The General Economics Division of the Ministry of Planning (GED) prepared a document titled, 'SDG Bangladesh Progress Report 2018'. The exercise was due because "our governments have the primary responsibility for follow-up and review, at the national, regional and global levels, in relation to the progress made in implementing the goals and targets over the coming fifteen years."However, that report was recently released in the presence of the Planning Minister MA Mannan, Economic Advisor to the PM Masiur Rahman, Eminent economist Wahiduddin Mahmud, Principal Secretary to the PM Nojibur Rahman, UNDP representative and the media. The presence of the galaxy, in fact, in itself instils the importance of the report first ever made for the first leg of a long journey. The evaluation was made on the basis of SDG M & E framework designed for 108 indicators.
The discussions by speakers mostly highlighted the paucity of relevant data because if the analysis is not based on credible data, target-wise inter-temporal comparison becomes not only very difficult but also produces deadly output. The exercise carried out by the GED possibly points to the crucial need for a credible national statistical organisation either by overhauling the existing BBS or setting-up a new one. It also gives a clarion call for making every ministry/division equipped with a strong statistics wing.
The progress shown in Sustainable Development Goals: Bangladesh Progress Report 2018 could be categorised into three distinct levels such as best, better and bad in the light of the achievements of SDGs. The best are those for which targets have already been achieved before the stipulated time; better indicates targets on track and the bad ones include the off-track targets needing due attention immediately.
The proportion of total government spending on essential services especially health and social protection seems to be on the rise and truly on track but education needs more attention, Even then the critics could argue that the total expenditure on essential services as proportion of GDP might have gone down in the face of GDP getting bigger in size. Secondly, the quality of spending also needs a closer look. The proportion of population below international poverty line as well as that of national lower poverty line (extreme poverty) is reported to be on track but that of below national poverty line - upper poverty line - seems to be off the track and hence need attention.

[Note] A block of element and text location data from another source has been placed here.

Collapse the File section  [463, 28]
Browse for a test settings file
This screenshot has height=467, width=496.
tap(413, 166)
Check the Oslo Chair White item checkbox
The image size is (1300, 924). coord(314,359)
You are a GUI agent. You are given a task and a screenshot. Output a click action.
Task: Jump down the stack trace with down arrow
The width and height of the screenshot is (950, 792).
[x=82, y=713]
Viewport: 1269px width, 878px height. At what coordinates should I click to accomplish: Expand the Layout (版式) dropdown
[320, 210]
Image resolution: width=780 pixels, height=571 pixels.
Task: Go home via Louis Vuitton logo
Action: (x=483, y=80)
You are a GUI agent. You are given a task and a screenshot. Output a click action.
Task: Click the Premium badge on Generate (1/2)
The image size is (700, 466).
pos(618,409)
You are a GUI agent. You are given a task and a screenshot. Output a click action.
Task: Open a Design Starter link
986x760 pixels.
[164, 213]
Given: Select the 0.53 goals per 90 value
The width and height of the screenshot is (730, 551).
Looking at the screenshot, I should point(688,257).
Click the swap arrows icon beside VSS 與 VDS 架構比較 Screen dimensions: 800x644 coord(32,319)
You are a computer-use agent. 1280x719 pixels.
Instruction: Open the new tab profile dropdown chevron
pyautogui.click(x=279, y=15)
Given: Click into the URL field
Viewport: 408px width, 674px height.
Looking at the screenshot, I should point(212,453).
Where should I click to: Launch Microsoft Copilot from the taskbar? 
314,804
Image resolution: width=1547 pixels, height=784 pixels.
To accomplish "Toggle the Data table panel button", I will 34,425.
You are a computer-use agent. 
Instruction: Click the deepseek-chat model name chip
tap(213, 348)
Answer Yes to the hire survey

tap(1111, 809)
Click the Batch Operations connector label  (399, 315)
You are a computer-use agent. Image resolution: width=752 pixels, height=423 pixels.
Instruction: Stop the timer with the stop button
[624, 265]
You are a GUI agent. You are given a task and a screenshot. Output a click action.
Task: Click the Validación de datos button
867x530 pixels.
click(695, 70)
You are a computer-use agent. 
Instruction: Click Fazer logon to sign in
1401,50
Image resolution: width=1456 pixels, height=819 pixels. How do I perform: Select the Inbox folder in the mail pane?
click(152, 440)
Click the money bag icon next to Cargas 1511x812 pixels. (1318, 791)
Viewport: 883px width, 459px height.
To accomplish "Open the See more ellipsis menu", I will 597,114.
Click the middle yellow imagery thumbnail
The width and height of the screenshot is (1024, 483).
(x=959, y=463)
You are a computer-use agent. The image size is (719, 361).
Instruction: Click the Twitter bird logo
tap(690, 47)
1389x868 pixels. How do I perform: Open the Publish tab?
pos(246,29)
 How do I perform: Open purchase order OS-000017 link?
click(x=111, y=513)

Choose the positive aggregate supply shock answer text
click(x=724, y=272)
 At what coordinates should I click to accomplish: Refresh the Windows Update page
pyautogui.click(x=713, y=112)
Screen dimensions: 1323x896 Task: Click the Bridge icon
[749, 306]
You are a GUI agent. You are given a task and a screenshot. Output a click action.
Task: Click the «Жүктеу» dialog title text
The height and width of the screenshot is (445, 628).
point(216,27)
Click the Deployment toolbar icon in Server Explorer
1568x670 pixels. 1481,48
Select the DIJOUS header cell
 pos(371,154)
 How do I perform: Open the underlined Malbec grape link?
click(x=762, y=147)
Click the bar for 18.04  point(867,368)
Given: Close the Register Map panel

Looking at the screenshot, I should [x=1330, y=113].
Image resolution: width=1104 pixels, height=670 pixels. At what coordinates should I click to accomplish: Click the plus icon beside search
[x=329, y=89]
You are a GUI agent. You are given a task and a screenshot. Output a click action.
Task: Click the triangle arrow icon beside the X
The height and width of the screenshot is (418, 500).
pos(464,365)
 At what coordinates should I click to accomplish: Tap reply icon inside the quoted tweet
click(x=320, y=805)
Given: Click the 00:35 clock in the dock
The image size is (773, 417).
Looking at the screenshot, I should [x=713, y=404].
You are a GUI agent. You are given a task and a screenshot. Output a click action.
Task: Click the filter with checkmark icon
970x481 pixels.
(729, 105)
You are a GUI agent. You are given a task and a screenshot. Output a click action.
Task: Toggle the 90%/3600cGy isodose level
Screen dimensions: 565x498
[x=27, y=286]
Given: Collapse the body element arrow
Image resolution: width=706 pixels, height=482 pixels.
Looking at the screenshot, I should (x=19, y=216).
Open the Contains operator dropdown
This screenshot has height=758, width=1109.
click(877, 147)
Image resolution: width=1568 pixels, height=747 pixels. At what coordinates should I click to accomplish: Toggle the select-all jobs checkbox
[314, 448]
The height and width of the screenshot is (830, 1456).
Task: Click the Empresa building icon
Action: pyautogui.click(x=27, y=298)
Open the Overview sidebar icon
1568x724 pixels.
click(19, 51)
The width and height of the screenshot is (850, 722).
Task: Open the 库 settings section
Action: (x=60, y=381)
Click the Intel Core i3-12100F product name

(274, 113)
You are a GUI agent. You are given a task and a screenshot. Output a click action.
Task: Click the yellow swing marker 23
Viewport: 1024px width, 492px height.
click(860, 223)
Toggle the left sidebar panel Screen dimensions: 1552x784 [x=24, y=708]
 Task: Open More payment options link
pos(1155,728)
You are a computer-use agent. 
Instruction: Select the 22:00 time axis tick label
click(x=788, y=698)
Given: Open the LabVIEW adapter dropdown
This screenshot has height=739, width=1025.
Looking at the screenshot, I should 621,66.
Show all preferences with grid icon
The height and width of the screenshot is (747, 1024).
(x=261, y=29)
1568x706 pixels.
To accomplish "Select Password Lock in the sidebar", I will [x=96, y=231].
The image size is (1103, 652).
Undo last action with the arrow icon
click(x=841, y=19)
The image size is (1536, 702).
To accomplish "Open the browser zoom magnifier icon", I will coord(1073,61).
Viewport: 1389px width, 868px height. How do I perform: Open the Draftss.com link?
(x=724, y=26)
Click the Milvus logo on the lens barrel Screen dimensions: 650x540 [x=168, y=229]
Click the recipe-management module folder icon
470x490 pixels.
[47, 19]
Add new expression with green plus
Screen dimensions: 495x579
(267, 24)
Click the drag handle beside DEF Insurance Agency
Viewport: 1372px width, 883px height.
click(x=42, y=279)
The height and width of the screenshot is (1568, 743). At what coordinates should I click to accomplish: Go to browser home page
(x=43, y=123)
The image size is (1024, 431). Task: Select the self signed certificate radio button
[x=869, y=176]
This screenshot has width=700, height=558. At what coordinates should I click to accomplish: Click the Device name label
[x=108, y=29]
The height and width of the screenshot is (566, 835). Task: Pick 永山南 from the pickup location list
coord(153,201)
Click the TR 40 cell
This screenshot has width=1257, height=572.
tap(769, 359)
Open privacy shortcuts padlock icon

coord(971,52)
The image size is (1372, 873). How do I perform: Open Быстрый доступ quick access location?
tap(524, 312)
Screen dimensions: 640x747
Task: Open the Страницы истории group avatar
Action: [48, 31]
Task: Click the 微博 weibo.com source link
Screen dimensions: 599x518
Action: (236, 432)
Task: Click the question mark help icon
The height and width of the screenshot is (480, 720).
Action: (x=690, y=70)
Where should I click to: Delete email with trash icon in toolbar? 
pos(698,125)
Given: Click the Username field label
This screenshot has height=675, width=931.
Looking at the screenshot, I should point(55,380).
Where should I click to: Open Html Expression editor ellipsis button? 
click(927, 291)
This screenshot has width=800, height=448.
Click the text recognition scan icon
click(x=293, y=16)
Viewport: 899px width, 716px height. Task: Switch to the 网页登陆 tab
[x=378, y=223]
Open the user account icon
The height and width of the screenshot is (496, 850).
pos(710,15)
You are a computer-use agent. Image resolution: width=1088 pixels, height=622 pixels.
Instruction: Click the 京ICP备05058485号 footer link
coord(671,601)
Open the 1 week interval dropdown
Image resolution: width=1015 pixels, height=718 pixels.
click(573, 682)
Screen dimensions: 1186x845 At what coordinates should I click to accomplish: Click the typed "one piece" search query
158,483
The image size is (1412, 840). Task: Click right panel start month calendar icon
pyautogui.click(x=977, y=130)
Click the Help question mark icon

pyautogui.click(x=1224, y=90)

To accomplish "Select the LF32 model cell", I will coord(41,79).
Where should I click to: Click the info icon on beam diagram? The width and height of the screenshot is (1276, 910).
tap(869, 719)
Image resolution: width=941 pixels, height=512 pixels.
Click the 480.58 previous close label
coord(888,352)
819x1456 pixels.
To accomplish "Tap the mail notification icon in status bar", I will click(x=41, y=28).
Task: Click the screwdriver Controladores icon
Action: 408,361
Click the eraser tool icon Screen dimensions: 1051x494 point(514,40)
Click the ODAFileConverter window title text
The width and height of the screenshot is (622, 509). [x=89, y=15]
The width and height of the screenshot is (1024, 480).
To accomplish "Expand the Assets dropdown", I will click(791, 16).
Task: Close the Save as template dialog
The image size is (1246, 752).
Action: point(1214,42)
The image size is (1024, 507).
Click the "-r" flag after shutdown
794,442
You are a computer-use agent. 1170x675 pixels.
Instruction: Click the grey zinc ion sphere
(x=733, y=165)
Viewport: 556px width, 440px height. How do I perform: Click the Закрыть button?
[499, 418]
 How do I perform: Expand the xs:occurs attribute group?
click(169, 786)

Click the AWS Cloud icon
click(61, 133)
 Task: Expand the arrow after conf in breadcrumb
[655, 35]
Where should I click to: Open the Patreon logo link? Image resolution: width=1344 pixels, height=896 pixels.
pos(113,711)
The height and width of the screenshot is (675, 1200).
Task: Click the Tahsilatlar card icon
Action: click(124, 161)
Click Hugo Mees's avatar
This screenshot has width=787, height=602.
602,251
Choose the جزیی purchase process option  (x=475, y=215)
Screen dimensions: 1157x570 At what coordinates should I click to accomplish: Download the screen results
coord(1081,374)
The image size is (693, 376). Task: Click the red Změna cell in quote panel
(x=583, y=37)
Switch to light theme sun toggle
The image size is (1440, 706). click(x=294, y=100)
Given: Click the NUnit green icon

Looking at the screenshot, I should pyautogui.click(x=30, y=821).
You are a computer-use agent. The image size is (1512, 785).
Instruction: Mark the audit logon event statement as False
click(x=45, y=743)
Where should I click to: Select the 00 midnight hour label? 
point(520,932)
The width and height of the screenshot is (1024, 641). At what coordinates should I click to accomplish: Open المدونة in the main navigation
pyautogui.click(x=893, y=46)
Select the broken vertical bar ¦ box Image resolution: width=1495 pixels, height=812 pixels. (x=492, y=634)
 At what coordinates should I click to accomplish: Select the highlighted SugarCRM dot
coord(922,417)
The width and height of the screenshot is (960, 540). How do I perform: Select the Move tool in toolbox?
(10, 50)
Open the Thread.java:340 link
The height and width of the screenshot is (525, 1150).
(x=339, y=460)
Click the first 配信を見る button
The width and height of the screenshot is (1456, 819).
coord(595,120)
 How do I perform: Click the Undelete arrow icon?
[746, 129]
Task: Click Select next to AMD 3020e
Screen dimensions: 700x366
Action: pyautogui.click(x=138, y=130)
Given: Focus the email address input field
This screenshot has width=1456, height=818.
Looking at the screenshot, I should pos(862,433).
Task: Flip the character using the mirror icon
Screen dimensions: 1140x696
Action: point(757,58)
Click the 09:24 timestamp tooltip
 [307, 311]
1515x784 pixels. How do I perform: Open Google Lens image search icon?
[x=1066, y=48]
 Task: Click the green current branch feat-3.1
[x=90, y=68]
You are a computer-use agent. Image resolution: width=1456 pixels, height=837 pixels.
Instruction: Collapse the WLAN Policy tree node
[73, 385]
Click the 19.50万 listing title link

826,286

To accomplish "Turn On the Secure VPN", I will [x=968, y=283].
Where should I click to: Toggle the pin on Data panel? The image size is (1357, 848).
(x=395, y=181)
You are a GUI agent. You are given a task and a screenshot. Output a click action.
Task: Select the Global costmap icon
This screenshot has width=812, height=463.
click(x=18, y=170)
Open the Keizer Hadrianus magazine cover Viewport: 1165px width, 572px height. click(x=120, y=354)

A few notable features are highlighted in the report such as the decline not only in the rate of poverty but also in the absolute number of the poor; rural poverty falling faster than urban poverty and incidence of poverty is lower among female-headed households than male ones; both stunting and wasting rates are reportedly on the track although prevalence of malnourishment among 15-49 years lack adequate data to comment on. Agricultural orientation and the total flows to agriculture need attention as most of the poor live in rural areas and live on this sector. The most perturbing trend, however, appears to be the falling rate of reduction in poverty over time and adducible mostly to the rise in income inequality in society. The report is hopeful of reaching the milestone in the wake of accelerating economic growth rate averaging more than 7.0 per cent in the coming years.
As far as the progress on "Healthy lives and Well-being" of people are concerned, the results seem to be satisfactory as the proportion of birth attended by skilled health personal being on track, and so is the total net ODA to medical research. The targets set for reduction of under-five and neo-natal mortality rates per 1000 live births have already been reached. Progress on maternal mortality rate per 100,000 live births seems painfully slow and need urgent attention. Progress on "Inclusive and Quality Education" bears a mixed bag. Gender disparities in primary level could be reached much earlier, that of secondary level is on track but gender parity at tertiary and technical levels need serious attention. Similarly attention needs to be paid to participation in organised learning. The performance relating to training, skill for youth is disheartening as it is for the rising inequality. Access to electricity now covers nearly 96 per cent of the population as well as the proportion of population with safely managed sanitation at 76 per cent is on track. Barring the average annual growth rate of real and real GDP per employed person that are on track, the dismal destination of others need attention - such as proportion of informal employment in non-agricultural employment by sex, unemployment rate by sex and disabilities, proportion of youth, aged 15-24, neither in education nor in work, average monthly earnings of male and female, because of importance in national uplift.
The report shows that most of the indicators for which data are available depict remarkable success. Especial mention may be made of access to internet facilities and mobile phones. However, the moot concern is financing SDGs both from internal and external sources. Tax-GDP ratio hovering around 10-11 per cent for a pretty long time is one of the lowest among comparable countries, Flow of FDI at feeble rate, fall in remittance flow and lack of utilisation of funds in the pipeline are some of the challenges for upcoming days as the report concludes by arguing that achieving SDGs will critically depend on the availability of resources and the enhanced cooperation and support from international communities.
A few important observations from Professor Wahiduddin Mahmud need mention: with such a low social/GDP ratio, Bangladesh's progress is praiseworthy, even unparalleled to be called a paradox; people of this country are eager to accept and adopt innovation and finally, the days of low-cost solutions to low-hanging are over and those of high-cost for high-hanging fruits are looming large on the horizon. It means more spending by raising resources, curtailing corruption and ensuring good governance.
Abdul Bayes is a former Professor of Economics at Jahangirnagar University.